The murmur audible with pulmonic stenosis produces a soft intensity with a
crescendo-decrescendo pitch. It is loudest at the second or third intercostal
spaces and radiates to the left shoulder and neck. With tricuspid
regurgitation, the murmur is audible loudest at the left sternal border with
radiation to the right sternal border, xiphoid area, or to the left midclavicular
line. It produces a blowing sound and is pansystolic. The intensity may
increase with inspiration. Mitral regurgitation produces a pansystolic, harsh
murmur heard loudest at the apex with radiation toward the left axilla. The
intensity of the murmur can be soft, or if there is an atrial thrill, it can be
loud.
4. Question:
,A disease that may present as indigestion, but is precipitated by exertion
and relieved by rest is most likely:
gastroesophageal reflux.
inflammatory bowel disease.
angina. Correct
aortic stenosis.
Explanation:
A disease that may present as indigestion, but is precipitated by exertion
and relieved by rest is most likely angina.
5. Question:
Causes of orthostatic hypotension in older adults may include all of the
following except:
diabetes.
cardiovascular disorders.
medications.
impaired visual acuity. Correct
Explanation:
Orthostatic hypotension occurs in 20% of older adults and in up to 50% of
frail nursing home residents, especially when they first arise in the morning.
Causes include medications, autonomic disorders, diabetes, prolonged bed
rest, volume depletion, amyloidosis, and cardiovascular disorders. Impaired
visual acuity is not a cause of orthostatic hypotension but can be a resulting
symptom.
6. Question:
To auscultate the heart sounds arising from the pulmonic valve in an adult
patient, place the stethoscope:
near the apex of the heart between the 5th and 6th intercostal spaces in
the mid-clavicular line.
between the 2nd and 3rd intercostal spaces at the right upper sternal
border.
, between the 2nd and 3rd intercostal spaces at the left sternal
border. Correct
between the 3rd, 4th, 5th, and 6th intercostal spaces at the left lower
sternal border.
Explanation:
Auscultation should proceed in a logical manner over 4 general areas on the
anterior chest, beginning with the patient in the supine position and using
the diaphragm of the stethoscope. The mitral listening point is near the apex
of the heart between the 5th and 6th intercostal spaces in the mid-clavicular
line. The aortic listening point is between the 2nd and 3rd intercostal spaces
at the right upper sternal border (RUSB). The pulmonic listening point is
located between the 2nd and 3rd intercostal spaces at the left sternal border
(LUSB).

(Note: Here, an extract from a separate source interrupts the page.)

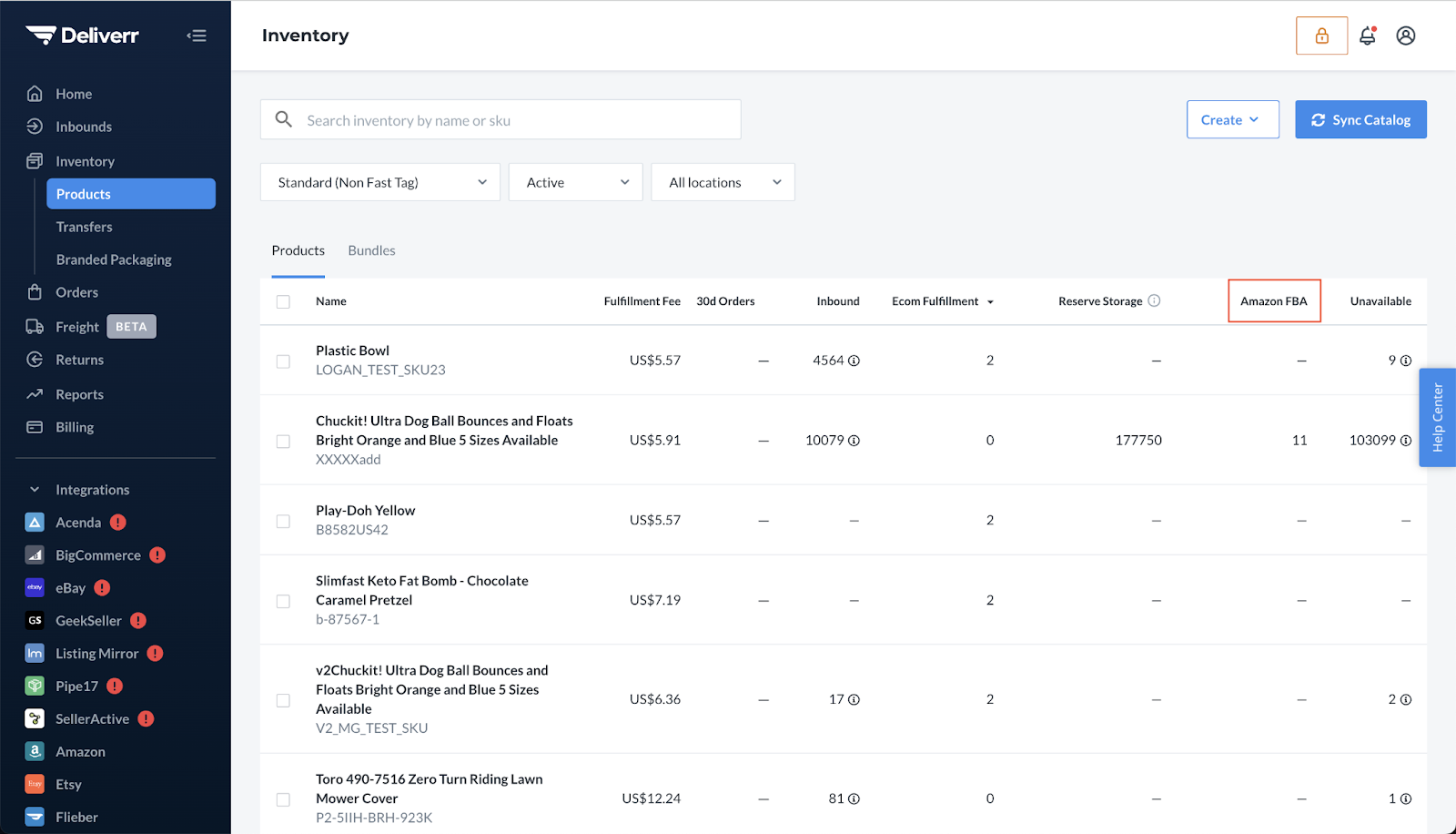The width and height of the screenshot is (1456, 834).
Task: Click info icon beside inbound 4564
Action: tap(854, 361)
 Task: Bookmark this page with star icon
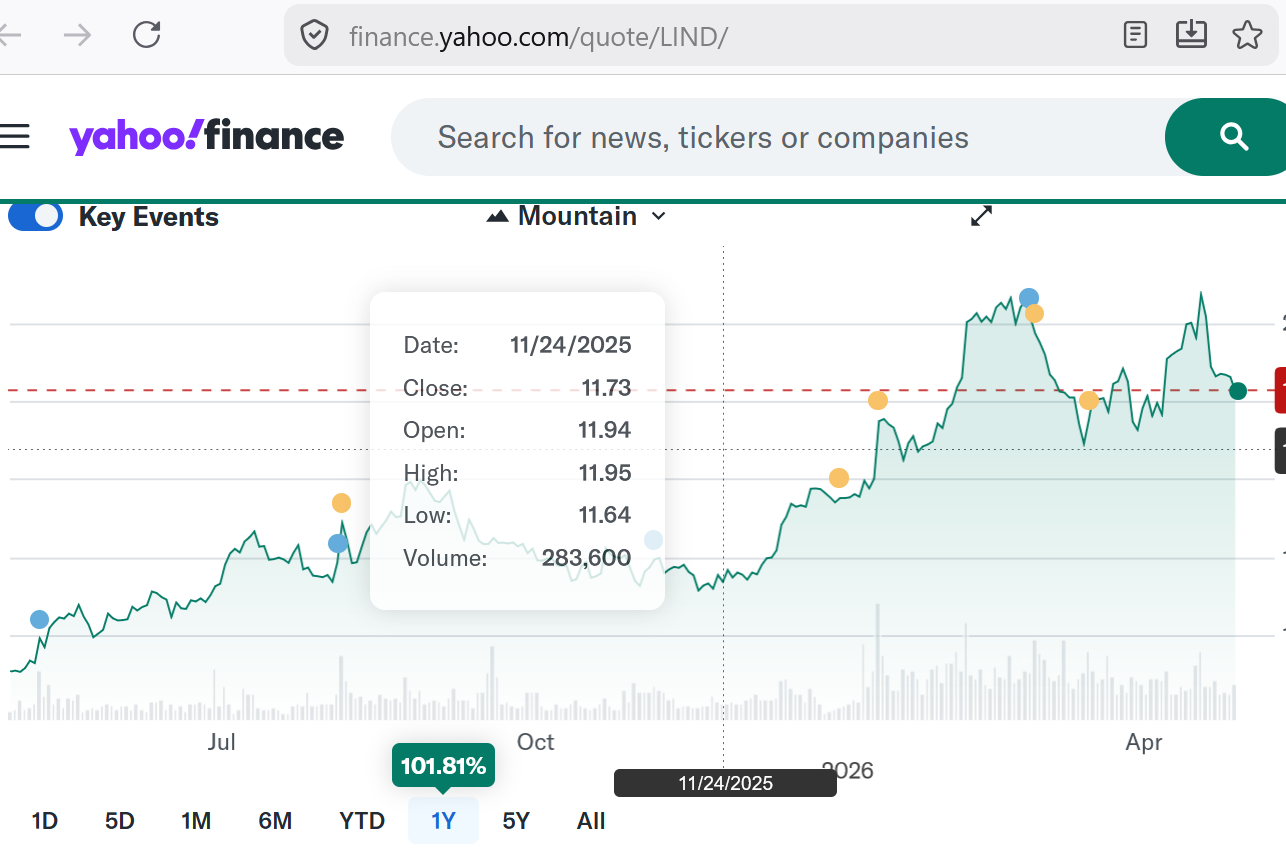(x=1247, y=36)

The tricuspid listening point is between the 3rd, 4th, 5th, and 6th
intercostal spaces at the left lower sternal border (LLSB).
7. Question:
A sudden, tearing, sharp pain that begins in the chest and radiates to the
back or into the neck is usually associated with:
angina pectoris.
a myocardial infarction.
an aortic dissection. Correct
pericarditis.
Explanation:
Assessing chest pain can be very difficult but a thorough patient history and
physical exam can help the clinician determine a likely cause. A sudden
sharp pain that radiates to the back or into the neck is usually associated
with aortic dissection. Exertional pain can be angina pectoris. Symptoms
most often seen with myocardial infarction include a retrosternal type pain
that often radiates up to the neck, shoulder, and jaw and down to the ulnar
aspect of the left arm. Pain associated with pericarditis may radiate to the tip
of the shoulder and to the neck and presents with a sharp knifelike pain. Any
pain in the chest is cardiac until proven otherwise.